Бог все глубже опускался в воду и стал тонуть. В тот час архангелы Михаил и Гавриил подхватили его и подняли наверх. Втроем они старались осушить воды и сделать видимой землю. Стали они все втроем дуть на воду и наконец обнажили морское дно, ступив на песок. Тут заметили они чей-то след. Бог повелел:
— Давай, пойдем по этому следу, посмотрим, куда заведет он нас и кому он принадлежит.
Согласились ангелы и пошли по этому следу, который привел их под синий камень[696]. Подняли камень, из-под него выскочил Самаал[697]. Схватил он бога за горло и хотел его задушить. Тошно стало богу, попросил он помощи у ангелов, но никак не могли они вырвать его из рук Самаала. Делать было нечего, бог попросил Самаала:
— Отпусти только и проси чего хочешь.
— Ничего не хочу иного, побратайся со мной. Согласился бог. Отпустил его Самаал и пошел себе своей дорогой.
Бог с двумя ангелами остались там же. Стали они отделять воду от суши, но ничего не смогли поделать. Строили стену между водой и сушей, но вода напирала на стену, разрушала ее и вновь разливалась по суше. Закружились все трое, видят: впустую идет их труд. Не знают, что делать. Михаил-архангел сказал богу:
— Пойду-ка я к твоему брату Самаалу. Может, он научит нас чему-нибудь.

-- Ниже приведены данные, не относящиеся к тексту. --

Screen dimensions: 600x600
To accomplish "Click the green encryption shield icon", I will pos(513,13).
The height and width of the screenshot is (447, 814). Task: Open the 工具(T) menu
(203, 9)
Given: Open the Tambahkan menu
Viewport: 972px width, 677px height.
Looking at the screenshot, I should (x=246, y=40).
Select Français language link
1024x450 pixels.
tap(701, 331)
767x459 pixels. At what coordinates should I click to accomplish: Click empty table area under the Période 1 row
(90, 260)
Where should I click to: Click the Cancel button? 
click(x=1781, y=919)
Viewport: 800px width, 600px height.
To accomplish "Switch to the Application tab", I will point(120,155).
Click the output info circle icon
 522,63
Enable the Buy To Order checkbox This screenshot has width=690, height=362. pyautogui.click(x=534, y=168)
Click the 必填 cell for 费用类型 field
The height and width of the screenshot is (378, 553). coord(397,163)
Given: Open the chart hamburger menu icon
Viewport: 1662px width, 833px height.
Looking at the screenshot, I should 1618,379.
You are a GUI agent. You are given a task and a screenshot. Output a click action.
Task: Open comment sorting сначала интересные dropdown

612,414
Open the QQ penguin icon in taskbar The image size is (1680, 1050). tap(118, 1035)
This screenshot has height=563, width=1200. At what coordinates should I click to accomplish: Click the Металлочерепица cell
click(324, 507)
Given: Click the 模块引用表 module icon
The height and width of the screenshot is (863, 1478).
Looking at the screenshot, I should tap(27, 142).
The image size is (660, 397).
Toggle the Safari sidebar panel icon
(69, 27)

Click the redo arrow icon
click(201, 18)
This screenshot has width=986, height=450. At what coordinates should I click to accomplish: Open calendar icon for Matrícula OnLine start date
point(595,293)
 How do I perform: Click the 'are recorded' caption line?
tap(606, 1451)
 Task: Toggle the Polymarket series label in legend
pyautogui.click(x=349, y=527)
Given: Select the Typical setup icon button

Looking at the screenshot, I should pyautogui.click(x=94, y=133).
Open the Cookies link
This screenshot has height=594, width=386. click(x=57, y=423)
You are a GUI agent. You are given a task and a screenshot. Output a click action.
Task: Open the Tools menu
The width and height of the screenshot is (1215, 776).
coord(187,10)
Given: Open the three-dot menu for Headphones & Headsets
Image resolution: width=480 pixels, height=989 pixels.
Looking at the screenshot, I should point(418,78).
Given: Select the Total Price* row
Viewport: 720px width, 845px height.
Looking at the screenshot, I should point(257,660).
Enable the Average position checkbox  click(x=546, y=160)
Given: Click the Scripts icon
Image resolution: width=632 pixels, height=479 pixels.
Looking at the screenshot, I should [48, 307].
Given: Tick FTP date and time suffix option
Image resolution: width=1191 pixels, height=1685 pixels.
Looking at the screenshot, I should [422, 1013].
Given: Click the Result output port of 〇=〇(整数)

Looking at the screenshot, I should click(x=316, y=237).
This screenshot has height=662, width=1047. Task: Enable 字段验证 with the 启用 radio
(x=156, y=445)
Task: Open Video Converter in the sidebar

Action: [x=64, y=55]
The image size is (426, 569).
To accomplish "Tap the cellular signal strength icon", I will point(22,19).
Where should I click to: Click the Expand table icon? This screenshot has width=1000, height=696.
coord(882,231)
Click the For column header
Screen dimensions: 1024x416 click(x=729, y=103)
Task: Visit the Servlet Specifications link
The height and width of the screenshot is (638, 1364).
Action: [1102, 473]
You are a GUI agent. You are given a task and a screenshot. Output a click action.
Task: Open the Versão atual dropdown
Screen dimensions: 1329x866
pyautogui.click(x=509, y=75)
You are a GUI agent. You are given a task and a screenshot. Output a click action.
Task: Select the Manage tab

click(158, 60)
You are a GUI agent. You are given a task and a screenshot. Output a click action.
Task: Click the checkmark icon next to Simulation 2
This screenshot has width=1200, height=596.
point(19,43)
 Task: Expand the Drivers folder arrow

Согласился бог. Пошел ангел к Самаалу и рассказал о причине своего прихода. И научил его Самаал истинному способу:
— Передай брату моему, — сказал Самаал архангелу, — вот что. Сколько хватит сил, все втроем начните тесать камни, стройте стены и тут же разрушайте их. Много раз повторите ту стройку и разрушение, а как надоест вам это, выкуйте два призывных рога, приложите концами один к другому и дуйте в них вдвоем. Как устанете и от этого, пусть ваш бог что есть силы крикнет громким голосом. После этого суша отделится от воды. Станет суша отдельно, и вода займет свое место.
Михаил-архангел поблагодарил Самаала за совет и вернулся к богу, которому поведал все сказанное Самаалом. Сделали они все по его совету, стали тесать камни, строить стены и рушить их, выковали два призывных рога и дули в них, пока хватило сил. Затем закричал бог громко, и наконец вода сошла прочь и обнажилась суша.
После того как Самаал и бог стали побратимами, Самаал пошел к богу и на правах брата потребовал своей доли. Бог отказал ему.
— Так зачем ты побратался со мною? — сказал Самаал богу. — Если другого ничего не дашь мне, уступи хоть сапицари[699]. Сапицари было то, что по обету приносилось человеком в жертву богу или за упокой души усопшего. Все это с того дня должно было поступать к Самаалу.
Уступил бог сапицари Самаалу. Тот проглотил его и отправился в ад. Прошло много времени, родился Христос.
Забрал Христос все сущее, от человека до пресмыкающегося, с собой и отправился в ад. Встретился ему там Самаал. Христос вцепился ему в горло и заставил отхаркнуть сапицари. Обиделся Самаал и в отместку нагнал такую темень в ад, что Христос со своей свитой два месяца не могли найти дверей, чтобы выйти из ада. Опечалился Христос и обратился к спутникам с просьбой: может, кто-нибудь найдет, мол, двери.
Нашелся один человек, который привязал у входа в ад своего осла. Осел знал голос хозяина и отзывался на него. Тот человек обещал Христу вывести его из ада, но потребовал хороший подарок. Христос обещал ему дать золото его веса. Крикнул человек своего осла, и на его голос Христос и вся его свита вышли из преисподней.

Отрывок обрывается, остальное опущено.